• **TASK DETAILS**:
Extract every line from the entries below that contains the word "Mark".

Collection entries:
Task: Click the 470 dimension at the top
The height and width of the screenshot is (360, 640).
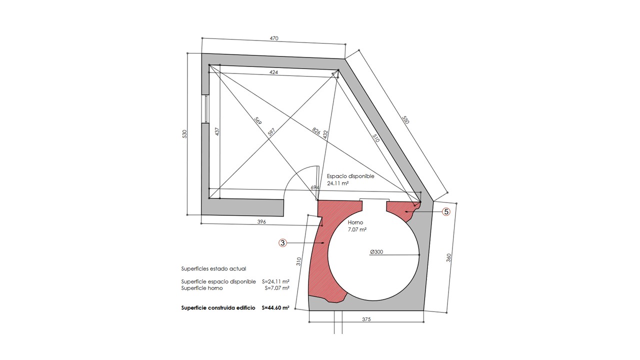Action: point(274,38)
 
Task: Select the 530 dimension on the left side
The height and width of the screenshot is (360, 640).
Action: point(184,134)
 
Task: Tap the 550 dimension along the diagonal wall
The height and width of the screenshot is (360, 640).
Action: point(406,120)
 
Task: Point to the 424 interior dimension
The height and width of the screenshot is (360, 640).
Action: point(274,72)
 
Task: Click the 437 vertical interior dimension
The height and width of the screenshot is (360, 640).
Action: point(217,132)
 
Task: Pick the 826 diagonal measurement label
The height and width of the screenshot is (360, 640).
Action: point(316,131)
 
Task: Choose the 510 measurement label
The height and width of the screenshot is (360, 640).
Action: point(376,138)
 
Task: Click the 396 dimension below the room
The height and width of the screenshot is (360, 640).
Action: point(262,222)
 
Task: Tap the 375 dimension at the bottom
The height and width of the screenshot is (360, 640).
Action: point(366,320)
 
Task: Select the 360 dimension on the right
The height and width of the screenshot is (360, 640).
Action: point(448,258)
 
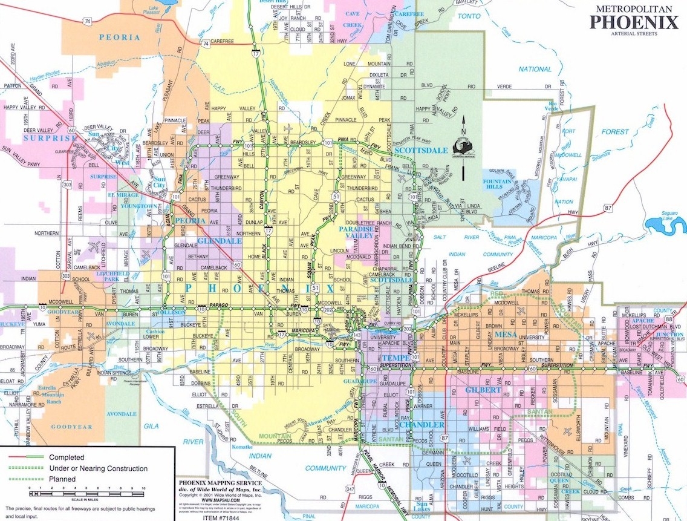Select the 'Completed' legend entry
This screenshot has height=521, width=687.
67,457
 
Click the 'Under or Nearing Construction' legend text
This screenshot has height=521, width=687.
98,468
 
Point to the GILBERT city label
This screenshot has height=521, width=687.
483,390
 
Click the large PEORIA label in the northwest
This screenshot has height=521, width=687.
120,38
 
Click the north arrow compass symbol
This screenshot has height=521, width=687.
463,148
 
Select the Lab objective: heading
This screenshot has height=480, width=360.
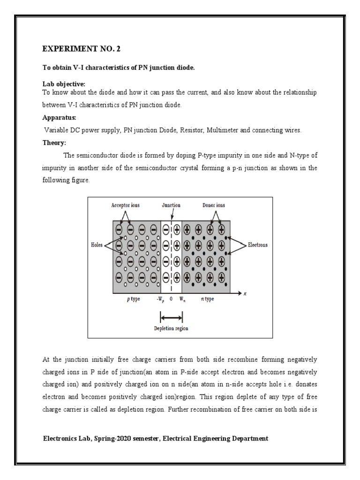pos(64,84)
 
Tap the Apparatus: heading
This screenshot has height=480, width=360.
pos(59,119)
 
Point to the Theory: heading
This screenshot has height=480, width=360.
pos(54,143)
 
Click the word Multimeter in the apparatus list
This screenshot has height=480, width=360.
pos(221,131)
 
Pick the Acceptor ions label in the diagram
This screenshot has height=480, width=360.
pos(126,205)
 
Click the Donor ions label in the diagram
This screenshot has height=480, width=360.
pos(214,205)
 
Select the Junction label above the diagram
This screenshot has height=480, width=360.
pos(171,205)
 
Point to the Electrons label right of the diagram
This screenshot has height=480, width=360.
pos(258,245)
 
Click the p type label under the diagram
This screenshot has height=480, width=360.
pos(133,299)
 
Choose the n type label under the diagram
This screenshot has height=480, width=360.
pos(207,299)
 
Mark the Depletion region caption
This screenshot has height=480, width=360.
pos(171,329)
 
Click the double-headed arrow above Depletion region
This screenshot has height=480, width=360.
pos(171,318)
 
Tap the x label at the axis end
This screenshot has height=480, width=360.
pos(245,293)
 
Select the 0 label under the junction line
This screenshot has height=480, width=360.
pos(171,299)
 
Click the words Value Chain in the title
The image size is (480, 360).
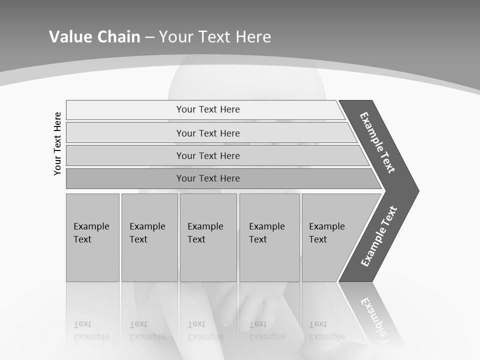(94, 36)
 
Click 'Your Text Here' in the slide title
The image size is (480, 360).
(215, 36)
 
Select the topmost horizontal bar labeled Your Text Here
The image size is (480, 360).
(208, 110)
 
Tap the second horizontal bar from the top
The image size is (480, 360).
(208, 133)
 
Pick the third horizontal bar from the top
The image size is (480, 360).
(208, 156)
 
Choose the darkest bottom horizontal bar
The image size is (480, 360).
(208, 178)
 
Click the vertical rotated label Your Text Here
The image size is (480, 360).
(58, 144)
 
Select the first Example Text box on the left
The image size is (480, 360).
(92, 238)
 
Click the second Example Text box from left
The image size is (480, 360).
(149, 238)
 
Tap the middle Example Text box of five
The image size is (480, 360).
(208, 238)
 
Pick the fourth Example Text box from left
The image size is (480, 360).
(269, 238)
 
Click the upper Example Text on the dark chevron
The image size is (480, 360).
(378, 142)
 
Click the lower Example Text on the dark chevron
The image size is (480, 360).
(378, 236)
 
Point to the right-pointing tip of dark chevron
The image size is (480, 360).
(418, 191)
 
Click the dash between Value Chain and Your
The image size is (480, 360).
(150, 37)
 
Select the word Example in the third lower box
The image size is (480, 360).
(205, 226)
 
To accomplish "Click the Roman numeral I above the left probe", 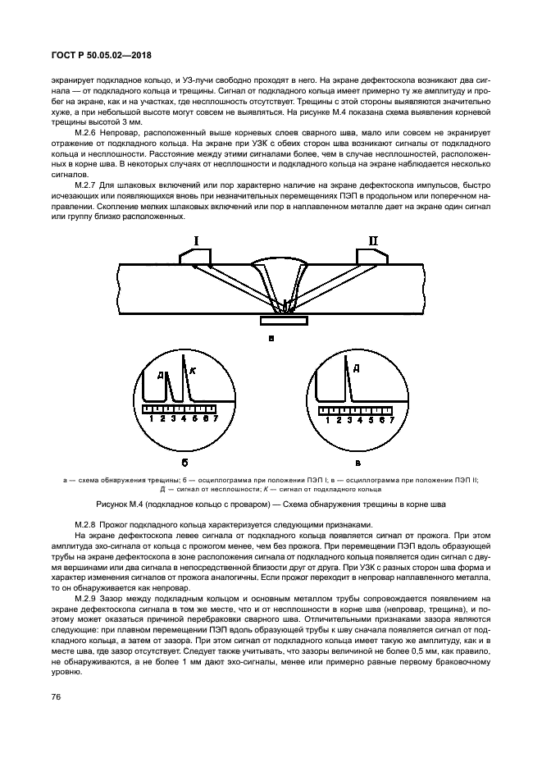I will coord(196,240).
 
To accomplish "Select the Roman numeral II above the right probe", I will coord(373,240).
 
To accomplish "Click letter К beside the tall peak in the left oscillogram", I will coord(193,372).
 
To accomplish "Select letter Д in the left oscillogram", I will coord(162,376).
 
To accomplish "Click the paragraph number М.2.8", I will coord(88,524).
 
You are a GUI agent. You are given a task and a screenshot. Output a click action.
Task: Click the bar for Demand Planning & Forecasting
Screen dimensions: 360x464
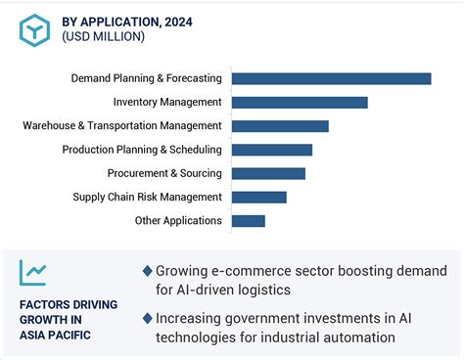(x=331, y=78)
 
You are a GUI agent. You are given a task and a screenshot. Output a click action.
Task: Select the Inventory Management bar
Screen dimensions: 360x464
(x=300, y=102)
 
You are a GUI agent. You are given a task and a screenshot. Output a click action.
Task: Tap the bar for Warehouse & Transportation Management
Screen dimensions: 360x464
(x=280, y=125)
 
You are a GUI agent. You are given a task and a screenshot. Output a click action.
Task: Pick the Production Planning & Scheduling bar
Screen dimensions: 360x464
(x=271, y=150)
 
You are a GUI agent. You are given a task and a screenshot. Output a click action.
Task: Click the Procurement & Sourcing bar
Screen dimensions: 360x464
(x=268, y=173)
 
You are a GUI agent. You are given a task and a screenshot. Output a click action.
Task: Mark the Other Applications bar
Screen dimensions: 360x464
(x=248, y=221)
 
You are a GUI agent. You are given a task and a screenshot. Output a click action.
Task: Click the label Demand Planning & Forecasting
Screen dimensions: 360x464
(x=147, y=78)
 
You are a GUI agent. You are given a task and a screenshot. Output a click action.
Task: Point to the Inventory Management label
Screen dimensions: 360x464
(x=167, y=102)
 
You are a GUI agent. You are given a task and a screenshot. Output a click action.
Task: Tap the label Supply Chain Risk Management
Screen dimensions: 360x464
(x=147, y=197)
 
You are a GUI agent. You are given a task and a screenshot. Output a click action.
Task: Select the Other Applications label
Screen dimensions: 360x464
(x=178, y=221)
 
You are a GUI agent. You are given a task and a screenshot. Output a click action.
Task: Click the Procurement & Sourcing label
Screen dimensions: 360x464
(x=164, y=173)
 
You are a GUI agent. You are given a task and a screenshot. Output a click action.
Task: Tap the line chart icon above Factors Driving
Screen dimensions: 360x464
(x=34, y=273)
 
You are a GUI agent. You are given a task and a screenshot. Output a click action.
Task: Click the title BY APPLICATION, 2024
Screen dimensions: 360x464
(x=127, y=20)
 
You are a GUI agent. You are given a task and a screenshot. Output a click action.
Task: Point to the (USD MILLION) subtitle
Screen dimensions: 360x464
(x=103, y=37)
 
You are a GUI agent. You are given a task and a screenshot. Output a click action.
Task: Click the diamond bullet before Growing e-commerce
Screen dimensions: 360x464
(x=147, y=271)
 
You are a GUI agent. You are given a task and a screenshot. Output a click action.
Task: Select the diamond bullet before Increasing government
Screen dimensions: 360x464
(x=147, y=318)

• **TASK OUTPUT**:
Mark the Depletion region caption
Task: Mark the Other Applications bar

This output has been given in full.